For convenience, we have defined aliases for the three most commonly used (and most familiar) input methods: “map”, “reduce”, and “global”.

  • A “map” (BLOCK + DIFF), for example, can partition files at the block level and jobs only need to see the new data.
  • “Reduce” (FILE + NONE) as it’s typically seen in Hadoop, requires all parts of a file to be seen by the same container (“FILE”) and your job needs to reprocess all the data in the whole repo (“NONE”).
  • “Global” (REPO + NONE), means that the entire repo needs to be seen by every container. This is commonly used if you had a repo with just parameters, and every container needed to see all the parameter data and pull out the ones that are relevant to it.

They are defined below:

                           |             Partition Unit              |
|     Incrementality       | "BLOCK" | "FILE" (Top-lvl Obj) | "REPO" |
| "NONE" (non-incremental) |         |       "reduce"       |"global"|
| "DIFF" (incremental)     |  "map"  |                      |        |
| "FILE" (top-lvl object)  |         |                      |        |

Writing Incremental Code

Writing your analysis code to take advantage of incrementality involves understanding two ideas: What new data is available as input and what was the output last time this pipeline ran (aka: output parent commit)? To answer both of these questions, you need to understand which data is exposed where in Pachyderm.

Mount Path

The root mount point is at /pfs, which contains:

  • /pfs/input_repo which is where you would find the latest commit from each input repo you specified. - Each input repo will be found here by name - Note: Unlike when mounting pfs locally, there is no CommitID in the path. This is because the commit will always change, and the ID isn’t relevant to the processing. The commit that is exposed is configured based on the incrementality flag above.
  • /pfs/out which is where you write any output
  • /pfs/prev which is this pipeline’s previous output, if it exists. (You can think of it as this job’s output commit’s parent).
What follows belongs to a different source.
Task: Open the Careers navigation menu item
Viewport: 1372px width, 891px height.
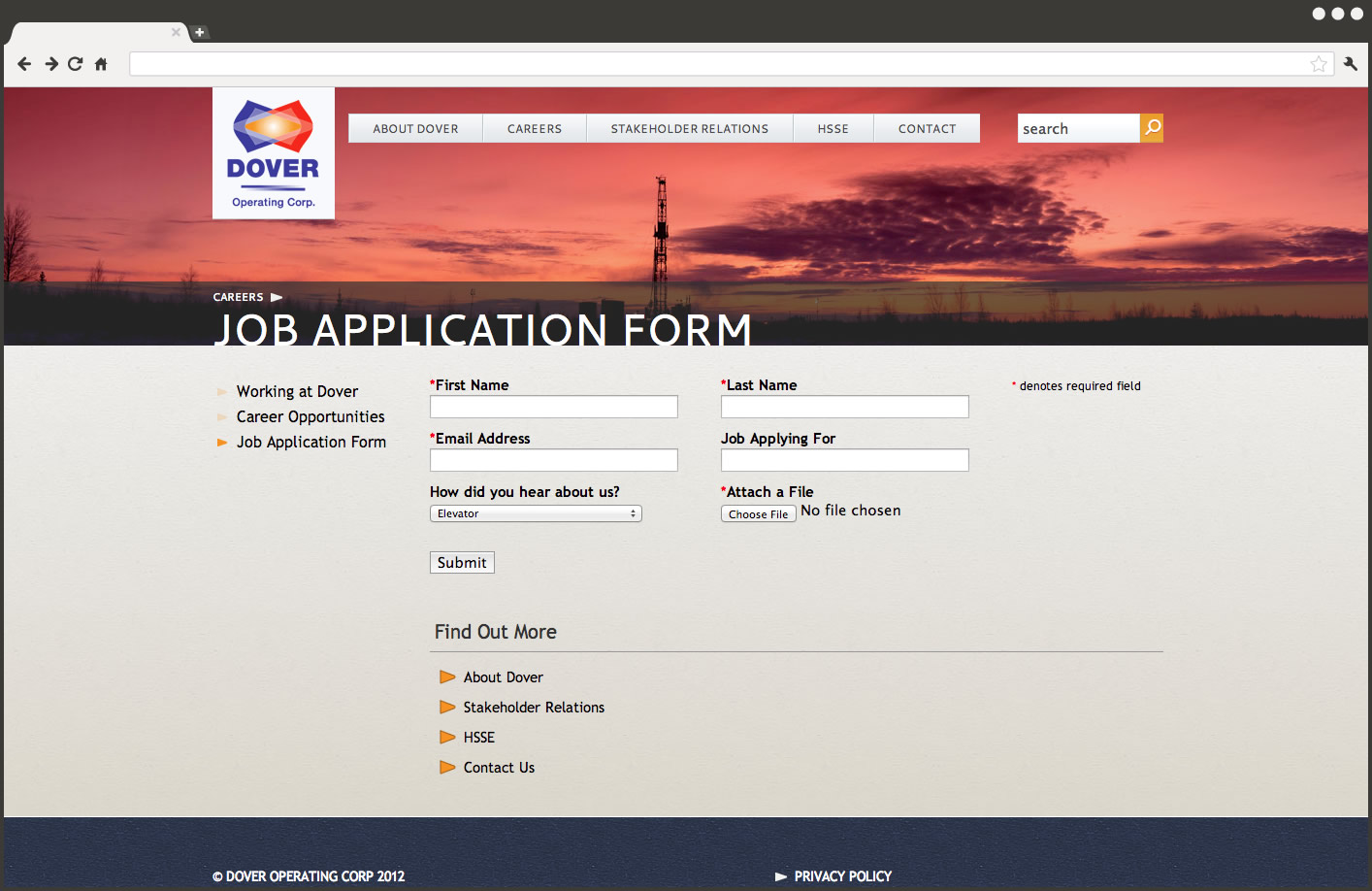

The easiest way to understand how to use incrementality and /pfs/prev is through a simple example.

Example (Sum)

Sum is a great starting example for how to do processing incrementally. If your input is a list of values that is constantly having new lines appended and your output is the sum, using the previous run’s results is a lot more efficient than recomputing every value every time.

First, we should set partition: "FILE" and ``Incremental: "DIFF". Setting partition in this way ensures that all the values are seen by one container. If we had this set to map instead, we may get some input values spread across containers and we wouldn’t get an accurate total. Incremental ansures that only the new values are shown.

For each run of the pipeline, /pfs/<input_data> will be a file with all the new values that have been added in the most recent commit. Our pipeline should simply sum up those new values and add them to the previous total in /pfs/prev and write that new total to /pfs/out.